東洋経済オンライン / 2025年1月11日 8時30分

しかし、それでは、日本から人材も流出するばかりであるし、何より日本を本拠地にして、日本の文化、社会の価値観の下で生まれた世界的にユニークなモノを世界に高く売るというモデルが成立しなくなる。なぜなら、どの有力企業も国内市場を軽視して、海外のマーケットしか見ないから、日本で面白い製品開発をする意欲が低下し、国内には優秀な人材を置かなくなってしまう。

同時に、海外からも日本支社を重視する意味がなくなり、日本に一流の人材を派遣しなくなる。やはり、国内市場が高度で奥が深いことは、非常に重要である。「グローバル、グローバル」と叫ぶのは一見カッコいいように聞こえるが、そこでは、日本人や日本企業であることのメリットが生きず、デメリットにだけなってしまうから、不利なのだ。

アメリカと中国の企業が強いのは、何よりも自国市場が豊かなので、そこで切磋琢磨して出てきた製品、サービスが世界でも魅力的なものに自然になる流れができているのだ。

世界に誇る日本製品・サービスのほとんどは、日本市場で自然に生まれ、そのユニークさが世界で評価されているものばかりだ。漫画、アニメ、コンビニ。鮨だって牛丼だってラーメンだって、自分たちのために極めたものが世界で圧倒的な魅力があるのだ。したがって、まずは、国内市場。その価値を高めるための強い通貨である。

- _データ抜粋_:
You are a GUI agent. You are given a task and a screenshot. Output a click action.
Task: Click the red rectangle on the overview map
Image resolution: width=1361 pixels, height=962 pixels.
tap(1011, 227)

- _必要な作業_: 日本の国内市場を論じた文書抜粋を、全文一字一句違えずに引用してください。 一覧は使わなくてかまいません。

- _解答_:
東洋経済オンライン / 2025年1月11日 8時30分

しかし、それでは、日本から人材も流出するばかりであるし、何より日本を本拠地にして、日本の文化、社会の価値観の下で生まれた世界的にユニークなモノを世界に高く売るというモデルが成立しなくなる。なぜなら、どの有力企業も国内市場を軽視して、海外のマーケットしか見ないから、日本で面白い製品開発をする意欲が低下し、国内には優秀な人材を置かなくなってしまう。

同時に、海外からも日本支社を重視する意味がなくなり、日本に一流の人材を派遣しなくなる。やはり、国内市場が高度で奥が深いことは、非常に重要である。「グローバル、グローバル」と叫ぶのは一見カッコいいように聞こえるが、そこでは、日本人や日本企業であることのメリットが生きず、デメリットにだけなってしまうから、不利なのだ。

アメリカと中国の企業が強いのは、何よりも自国市場が豊かなので、そこで切磋琢磨して出てきた製品、サービスが世界でも魅力的なものに自然になる流れができているのだ。

世界に誇る日本製品・サービスのほとんどは、日本市場で自然に生まれ、そのユニークさが世界で評価されているものばかりだ。漫画、アニメ、コンビニ。鮨だって牛丼だってラーメンだって、自分たちのために極めたものが世界で圧倒的な魅力があるのだ。したがって、まずは、国内市場。その価値を高めるための強い通貨である。